Trump and his allies offer similar climate-change related variations with some regularity. A year ago, it was natural-gas stoves, which Republicans (including Trump’s former White House doctor) suggested were going to be forcibly stripped away from the general public. They were not. Trump frequently invoked other efforts to improve America’s environmental impact, making a point of defending incandescent lightbulbs (remember when he complained that LED bulbs made him “look orange”?) and, infamously, toilets that use more water when they flush. All of this was aimed at framing the government as oppressive and anti-freedom.

Other slippery slopes suggest a more acute threat to his supporters, like the “debanking” one. The best and most obvious example here is the endless invocation from Trump and his allies that the former president’s indictments should serve as a warning: Similar punishments could happen to his supporters, too.

That one is true. If a supporter kept classified documents at his house or defied a subpoena demanding their return, or if they put into motion an effort to undermine a presidential election, leading to a violent attack on the Capitol, or if they were part of a conspiracy to subvert an election, or if they violated criminal laws governing how businesses operate — each of which Trump is alleged to have done — they might also be arrested and face trial.

That’s not Trump’s case, of course. His argument is that he’s just being targeted for being Trump or, more specifically, for opposing the powers that be. As far as I know, there has not been a widespread manifestation of this fear, though. No broad purge of conservatives on contrived charges.

There was a sweeping law enforcement effort that resulted in the arrest of hundreds of Trump supporters, of course — the effort stemming from the Justice Department’s investigation into the Capitol riot. This is also why Trump and allies such as Rep. Marjorie Taylor Greene (R-Ga.) insist that those imprisoned for participating are being unfairly targeted: not because they actually were, but because it’s more useful to pretend or think so.

In the first days of President Biden’s administration, Tucker Carlson, then on Fox News, took issue with Biden’s declaration during his inaugural speech that the government would uproot white-supremacist extremism. Who are these people? Carlson hyperventilated. Does he mean you? Three years later, it seems not.

There was a moment when the right identified a heavy, anti-right hand from federal officials: when the Justice Department said that parents complaining at school board meetings were domestic terrorists. Which it didn’t actually do, but why worry about such details?

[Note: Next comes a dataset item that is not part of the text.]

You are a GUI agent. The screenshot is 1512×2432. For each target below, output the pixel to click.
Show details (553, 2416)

This line of argument has been present since Trump first ran for office, but it was energized by the coronavirus pandemic, a period in which real restrictions were placed on people (because hundreds of thousands of people were dying). Among those imposing such restrictions, of course, was the then-president, Donald Trump.

That’s what the video that gained so much traction on social media is really demonstrating — not that Trump lacks mental focus but, instead, that his focus is relentlessly on casting things his opponents do as dangerous to the country and his supporters.

Oh, by the way, a warning if you are using social media: According to Trump in 2021, technology companies target right-wing voices.

“If they can do it to me, they can do it to you,” he wrote in a Wall Street Journal essay.

And, again, that’s true: If you use your social media accounts to energize people attacking the Capitol on your behalf, those companies can shut down your account.

You have, once again, been warned.

correction

A previous version of a photo caption with this article misstated the first name of Trump aide Waltine Nauta as Walter. The caption has been corrected.